The writing in one part of the paper is not very clear. I hope the authors can adjust it. The paper discusses a method of adversarial training to ensure Lipschitz continuity, but the specific training objectives of adversarial training are not explicitly stated here. Adversarial training typically refers to having two competing objectives, which are contradictory. However, I did not see this aspect described in the paper.

问题

None

局限性

Excessive emphasis on ensuring Lipschitz continuity may limit the expressive power of the network (LSL_S). The article is meaningful and interesting. However, excessive restriction on the network's expressive ability could potentially prevent this method from becoming the ultimate solution. Therefore, I believe this article does not reach the level of spotlight or oral presentation.

评论

Let me add that I believe the method proposed by the author is a form of regularization rather than an adversarial training approach. If I am correct, please adjust the relevant writing accordingly.

评论

Also, please add the ablation study and baselines (e.g. EBMdock) as reviewer RNrt mentioned.

作者回复

We thank the reviewer RLcQ for acknowledging our method as "meaningful and interesting", the quality of our paper as "very high" and our methods as "sound". Many thanks for the constructive feedback especially for the questions about the writing part. These all help us to further enhance the readability and the quality of our paper.
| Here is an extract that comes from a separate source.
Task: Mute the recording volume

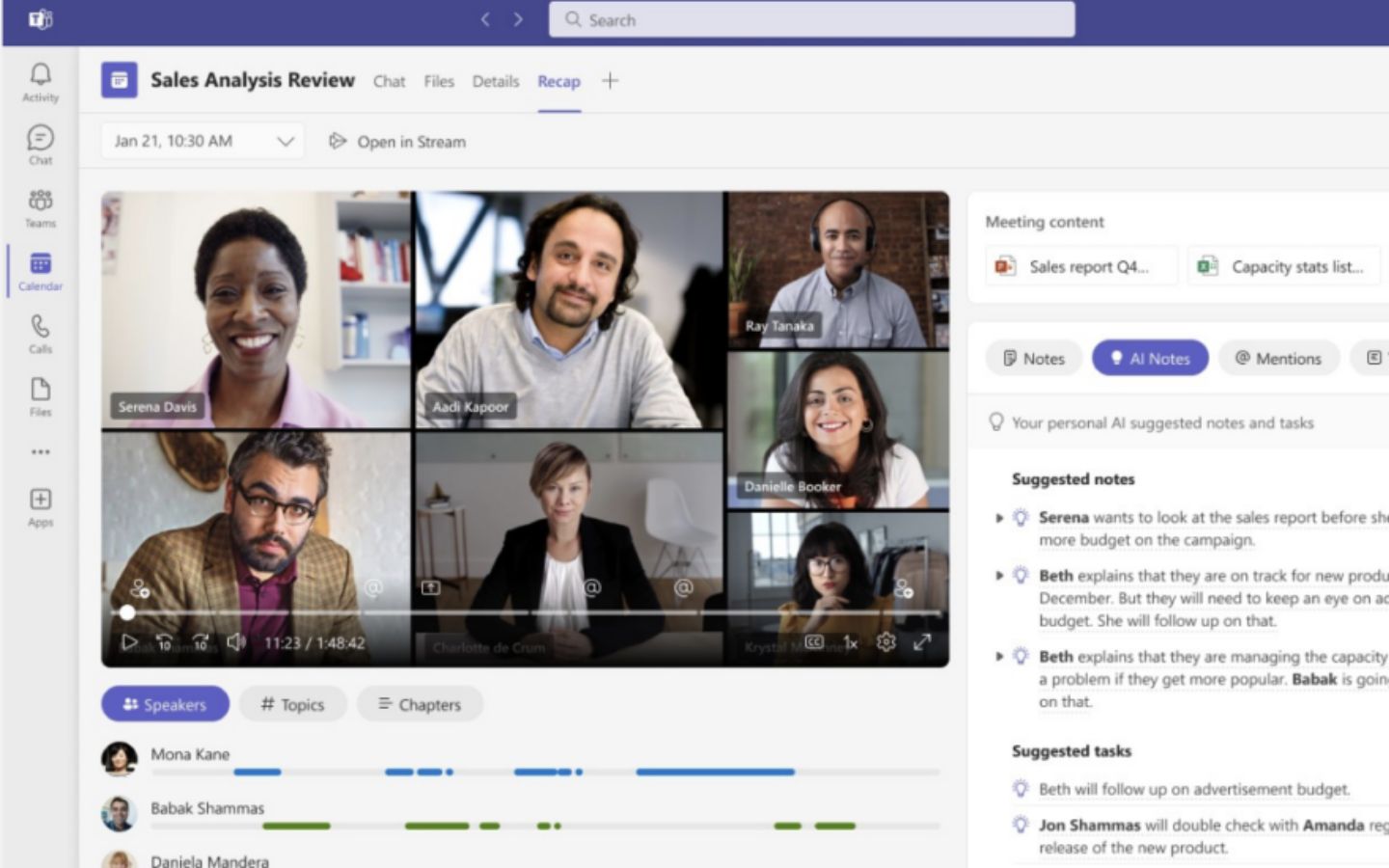Action: pyautogui.click(x=236, y=642)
[Cons. Description of Adversarial Training]

Our explanation:

Thanks for the constructive feedbacks. We strongly agree with you that adversarial training (AT) typically involves two or more conflicting training objectives. Many cases of literature indicate that a more accurate statement is: Lipschitz continuity regularization is a popular and effective method for Adversarial Robustness (AR).

From the formulation of the training objectives, two losses only exhibit intuitive conflicts, as LS\mathcal{L}_S acts by constraining the slope of the GNN filter, which limits the expressive power of the GNN (as mentioned in the Limitation section). Moreover, from the empirical perspective, the regularization loss slightly reduces the model's performance on the 'Native-Bound' structure, implying that there may be an implicit conflict in the training objective. Therefore, we acknowledge that the two objectives do not have explicit or theoretically provable conflicts.
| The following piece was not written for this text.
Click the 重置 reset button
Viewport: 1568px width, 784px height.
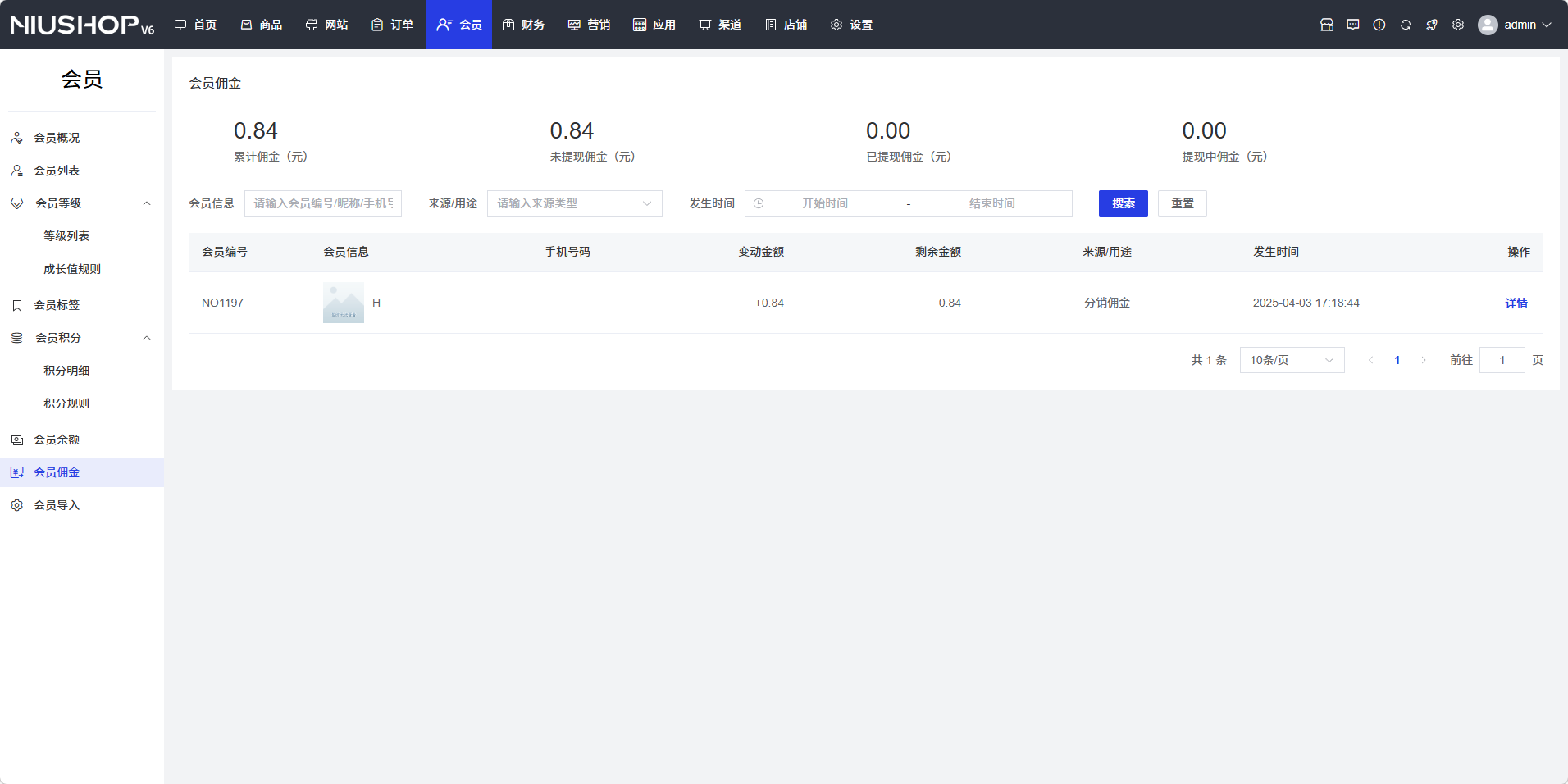[1182, 203]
In our work, robustness is the model's performance when facing such flexibility 'attack', that is, when we test on unbound, ESM-Fold or AF2 structures. Therefore, while our training objectives (LI\mathcal{L}_I and LS\mathcal{L}_S) have implicit conflicting nature, we believe that AR will be a more conducive expression for promoting readability.

Our adjustment:

  1. Firstly, as shown in Table 3,4 in one-page PDF, we note that the proposed regularization slightly impairs performance in the standard, i.e., Native-Bound scenario. Thus, we validate the conflicting nature of the objectives in the empirical perspective.

  2. Additionally, we will supplement the formulation analysis of the objective conflicts, i.e., how constraining the slope of the GNN filter affects its expressive power.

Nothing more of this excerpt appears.